Rare Loss-of-function Mutations of PTGIR are enriched in Fibromuscular Dysplasia.
journal contributionposted on 18.03.2021, 13:06 by Adrien Georges, Juliette Albuisson, Takiy Berrandou, Délia Dupré, Aurélien Lorthioir, Valentina D'Escamard, Antonio F Di Narzo, Daniella Kadian-Dodov, Jeffrey W Olin, Ewa Warchol-Celinska, Aleksander Prejbisz, Andrzej Januszewicz, Patrick Bruneval, Anna A Baranowska, Tom R Webb, Stephen E Hamby, Nilesh J Samani, David Adlam, Natalia Fendrikova-Mahlay, Stanley Hazen, Yu Wang, Min-Lee Yang, Kristina Hunker, Nicolas Combaret, Pascal Motreff, Antoine Chédid, Béatrice Fiquet, Pierre-François Plouin, Elie Mousseaux, Arshid Azarine, Laurence Amar, Michel Azizi, Heather L Gornik, Santhi K Ganesh, Jason C Kovacic, Xavier Jeunemaitre, Nabila Bouatia-Naji
Fibromuscular dysplasia (FMD) and spontaneous coronary artery dissection (SCAD) are related, non-atherosclerotic arterial diseases mainly affecting middle-aged women. Little is known about their physiopathological mechanisms.

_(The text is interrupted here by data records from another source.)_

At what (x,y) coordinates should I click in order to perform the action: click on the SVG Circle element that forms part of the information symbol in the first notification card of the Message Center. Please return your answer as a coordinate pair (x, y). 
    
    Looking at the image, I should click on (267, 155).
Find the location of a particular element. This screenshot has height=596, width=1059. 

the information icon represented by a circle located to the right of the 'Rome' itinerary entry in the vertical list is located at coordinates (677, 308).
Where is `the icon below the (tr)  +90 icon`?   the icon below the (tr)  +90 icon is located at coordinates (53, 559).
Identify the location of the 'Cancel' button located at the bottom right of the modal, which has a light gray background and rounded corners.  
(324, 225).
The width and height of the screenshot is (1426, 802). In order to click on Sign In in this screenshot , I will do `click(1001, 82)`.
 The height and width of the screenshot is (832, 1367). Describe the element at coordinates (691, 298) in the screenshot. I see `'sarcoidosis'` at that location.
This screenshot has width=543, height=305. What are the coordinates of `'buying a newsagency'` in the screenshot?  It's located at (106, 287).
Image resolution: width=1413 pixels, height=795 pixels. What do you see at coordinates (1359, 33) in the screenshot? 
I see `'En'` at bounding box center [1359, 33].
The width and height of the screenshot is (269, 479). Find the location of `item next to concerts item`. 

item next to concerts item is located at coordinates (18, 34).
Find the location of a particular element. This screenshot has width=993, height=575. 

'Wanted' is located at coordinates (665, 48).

We aimed to identify rare genetic causes to elucidate molecular mechanisms implicated in FMD and SCAD.
Methods and results
We analysed 29 exomes that included familial and sporadic FMD. We identified one rare loss-of-function variant (LoF) (frequencygnomAD = 0.000075) shared by two FMD sisters in the prostaglandin I2 receptor gene (PTGIR), a key player in vascular remodelling. Follow-up was conducted by targeted or Sanger sequencing (1071 FMD and 363 SCAD patients) or lookups in exome (264 FMD) or genome sequences (480 SCAD), all independent and unrelated. It revealed four additional LoF allele carriers, in addition to several rare missense variants, among FMD patients, and two LoF allele carriers among SCAD patients, including one carrying a rare splicing mutation (c.768 + 1C>G). We used burden test to test for enrichment in patients compared to gnomAD controls, which detected a putative enrichment in FMD (PTRAPD = 8 × 10−4), but not a significant enrichment (PTRAPD = 0.12) in SCAD. The biological effects of variants on human prostaclycin receptor (hIP) signalling and protein expression were characterized using transient overexpression in human cells. We confirmed the LoFs (Q163X and P17RfsX6) and one missense (L67P), identified in one FMD and one SCAD patient, to severely impair hIP function in vitro.
Our study shows that rare genetic mutations in PTGIR are enriched among FMD patients and found in SCAD patients, suggesting a role for prostacyclin signalling in non-atherosclerotic stenosis and dissection.